Il coraggio del punto di vista differente 

pubblicato in data  24-08-2026 da  Stefania Sergio
Vorrei condividere con voi una lettura, non perché sia un testo rilassante o divertente o perché riesca ad evitare solitudini estive. Il motivo sta nelle parole che, a volte romanzate, a volte inclini all'analisi storica, ma sempre autobiografiche e vicine ad una verità, invitano a non appartenere ad una fazione nell'eterna questione mediorientale. Non la chiamo 'questione palestinese', inficerebbe il valore comunicativo del libro di Widad Tamimi, giornalista, scrittrice, attivista, con 2 famiglie diverse presenti nella sua storia. Figlia di una donna di origine ebraica e di un profugo palestinese. Dall'interno si snoda una vicenda triste, ma piena di senso critico su tutte le situazioni. 'La mia battaglia (...) non é separare ma unire' - lei scrive con estrema lucidità e senza scegliere. Non è quello che capita alla maggior parte dei commentatori e degli analisti della tragedia epocale di quei territori. In una dicotomia sferzante o stiamo con Israele e affamiamo e uccidiamo la popolazione di Gaza, in particolare i più piccoli, anche se non legata ad Hamas, oppure stiamo col popolo palestinese e allora diventiamo in automatico antisemiti come i peggiori nazisti.

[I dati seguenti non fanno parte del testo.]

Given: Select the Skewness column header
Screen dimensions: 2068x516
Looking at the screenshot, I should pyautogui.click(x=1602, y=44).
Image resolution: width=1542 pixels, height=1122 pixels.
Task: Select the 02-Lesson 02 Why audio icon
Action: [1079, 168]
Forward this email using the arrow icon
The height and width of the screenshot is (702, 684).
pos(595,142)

Dove starà la verità? Domanda retorica sembrerebbe, a guardare il numero di morti un po' meno. Il libro ci induce a non tagliare con l'accetta la realtà. 'Nessuno nasce violento. Si diventa ciò che il dolore non guarito costringe ad essere.' E ancora Tamimi sottolinea come lei si dichiari apolide perchè l'apolidia può essere una 'forma di libertà consapevole'. Invece dall'alto del nostro essere occidentali, politicamente corretti eccetera, sentiamo solo parlare di punto di vista, di opinioni ferme e decise, di patriottismo vincente.
Il nome dell'autrice Widad significa 'amore' in arabo antico. Chissà se siamo nel caso del 'nomen omen' oppure più semplicemente qualcuno riesce a scegliere di aprire gli occhi.
Così in 'Dal fiume al mare - storia della mia famiglia divisa tra due popoli'.